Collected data

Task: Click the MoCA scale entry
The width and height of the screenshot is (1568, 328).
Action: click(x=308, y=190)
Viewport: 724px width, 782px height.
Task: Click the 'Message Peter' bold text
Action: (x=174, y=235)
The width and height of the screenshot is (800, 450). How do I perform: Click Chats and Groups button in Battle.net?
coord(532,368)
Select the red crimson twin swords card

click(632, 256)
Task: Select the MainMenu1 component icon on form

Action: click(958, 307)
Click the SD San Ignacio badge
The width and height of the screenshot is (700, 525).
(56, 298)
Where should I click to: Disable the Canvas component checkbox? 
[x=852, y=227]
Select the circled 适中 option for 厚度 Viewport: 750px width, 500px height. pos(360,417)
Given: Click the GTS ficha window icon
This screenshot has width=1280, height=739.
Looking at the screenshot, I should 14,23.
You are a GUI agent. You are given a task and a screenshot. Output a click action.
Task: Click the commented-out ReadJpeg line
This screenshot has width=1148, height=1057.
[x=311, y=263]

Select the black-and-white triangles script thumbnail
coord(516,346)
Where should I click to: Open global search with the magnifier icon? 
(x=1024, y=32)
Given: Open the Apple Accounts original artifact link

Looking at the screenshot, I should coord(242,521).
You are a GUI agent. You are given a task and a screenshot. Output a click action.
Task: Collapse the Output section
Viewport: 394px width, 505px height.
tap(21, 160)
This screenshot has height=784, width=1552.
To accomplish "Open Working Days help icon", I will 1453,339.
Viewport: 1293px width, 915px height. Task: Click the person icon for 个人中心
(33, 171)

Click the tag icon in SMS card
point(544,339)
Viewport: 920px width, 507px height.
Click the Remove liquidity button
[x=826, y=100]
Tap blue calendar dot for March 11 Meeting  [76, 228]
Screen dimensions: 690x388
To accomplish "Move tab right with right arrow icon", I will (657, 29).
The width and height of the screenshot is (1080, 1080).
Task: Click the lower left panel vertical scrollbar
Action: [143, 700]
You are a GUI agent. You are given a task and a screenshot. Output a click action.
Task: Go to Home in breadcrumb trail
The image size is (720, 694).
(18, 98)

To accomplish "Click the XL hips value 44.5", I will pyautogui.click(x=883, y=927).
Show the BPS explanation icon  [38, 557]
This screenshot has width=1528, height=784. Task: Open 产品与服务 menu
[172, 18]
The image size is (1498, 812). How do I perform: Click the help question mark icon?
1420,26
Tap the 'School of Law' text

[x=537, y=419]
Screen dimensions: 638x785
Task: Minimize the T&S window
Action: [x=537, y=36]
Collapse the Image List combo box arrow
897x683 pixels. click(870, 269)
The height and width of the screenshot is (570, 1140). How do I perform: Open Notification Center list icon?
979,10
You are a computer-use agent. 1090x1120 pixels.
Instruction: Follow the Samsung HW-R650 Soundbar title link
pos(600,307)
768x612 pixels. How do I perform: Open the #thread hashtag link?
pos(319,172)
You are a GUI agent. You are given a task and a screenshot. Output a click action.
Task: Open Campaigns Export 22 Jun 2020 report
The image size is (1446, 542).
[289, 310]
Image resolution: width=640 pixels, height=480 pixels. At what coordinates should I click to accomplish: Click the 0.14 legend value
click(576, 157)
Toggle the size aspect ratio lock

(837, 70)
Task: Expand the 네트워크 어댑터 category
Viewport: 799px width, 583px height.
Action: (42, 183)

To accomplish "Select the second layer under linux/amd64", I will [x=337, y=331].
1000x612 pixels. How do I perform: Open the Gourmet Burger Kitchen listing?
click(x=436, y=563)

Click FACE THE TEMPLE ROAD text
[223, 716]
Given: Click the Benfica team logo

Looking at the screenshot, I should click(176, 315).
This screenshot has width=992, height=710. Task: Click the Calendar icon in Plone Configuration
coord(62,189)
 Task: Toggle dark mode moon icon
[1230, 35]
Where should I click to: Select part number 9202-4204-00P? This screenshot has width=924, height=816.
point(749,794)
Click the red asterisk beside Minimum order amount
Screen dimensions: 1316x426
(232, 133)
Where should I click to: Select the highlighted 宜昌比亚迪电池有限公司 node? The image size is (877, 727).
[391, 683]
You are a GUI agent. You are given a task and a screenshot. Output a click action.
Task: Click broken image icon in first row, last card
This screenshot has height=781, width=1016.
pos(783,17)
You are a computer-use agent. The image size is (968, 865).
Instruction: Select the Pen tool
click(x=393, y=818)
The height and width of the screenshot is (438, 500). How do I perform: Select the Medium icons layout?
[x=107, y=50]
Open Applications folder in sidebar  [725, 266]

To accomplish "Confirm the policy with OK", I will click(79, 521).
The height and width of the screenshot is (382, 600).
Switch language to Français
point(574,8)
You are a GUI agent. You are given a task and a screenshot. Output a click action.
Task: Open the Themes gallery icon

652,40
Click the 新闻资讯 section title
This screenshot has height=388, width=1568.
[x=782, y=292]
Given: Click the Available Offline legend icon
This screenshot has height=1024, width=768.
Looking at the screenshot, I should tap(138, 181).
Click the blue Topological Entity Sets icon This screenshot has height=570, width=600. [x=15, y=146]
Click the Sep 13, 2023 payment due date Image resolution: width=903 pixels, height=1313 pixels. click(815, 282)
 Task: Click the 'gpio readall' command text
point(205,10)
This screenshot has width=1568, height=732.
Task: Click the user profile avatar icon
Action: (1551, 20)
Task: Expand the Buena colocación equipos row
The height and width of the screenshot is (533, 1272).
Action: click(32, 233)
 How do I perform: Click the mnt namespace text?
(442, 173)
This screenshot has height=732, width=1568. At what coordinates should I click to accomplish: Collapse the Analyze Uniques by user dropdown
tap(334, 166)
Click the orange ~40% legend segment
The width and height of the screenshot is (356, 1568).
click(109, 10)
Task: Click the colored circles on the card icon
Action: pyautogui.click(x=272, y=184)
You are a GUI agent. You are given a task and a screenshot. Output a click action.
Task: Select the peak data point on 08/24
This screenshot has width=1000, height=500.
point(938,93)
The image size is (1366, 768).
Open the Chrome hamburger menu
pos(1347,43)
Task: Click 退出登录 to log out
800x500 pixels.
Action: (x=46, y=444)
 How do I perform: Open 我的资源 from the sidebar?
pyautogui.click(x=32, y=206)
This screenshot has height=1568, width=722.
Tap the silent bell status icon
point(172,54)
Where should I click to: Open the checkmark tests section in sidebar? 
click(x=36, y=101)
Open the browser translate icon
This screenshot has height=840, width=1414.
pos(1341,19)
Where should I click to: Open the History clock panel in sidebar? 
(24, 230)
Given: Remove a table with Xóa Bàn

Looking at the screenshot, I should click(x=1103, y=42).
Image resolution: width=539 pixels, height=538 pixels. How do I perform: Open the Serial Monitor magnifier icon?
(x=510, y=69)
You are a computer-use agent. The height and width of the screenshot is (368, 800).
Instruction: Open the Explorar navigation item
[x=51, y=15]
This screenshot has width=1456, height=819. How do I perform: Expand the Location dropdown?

_What is required:_ Your reply should consist of one number: how many lines above contain the word "blue".

_Response area:_ 2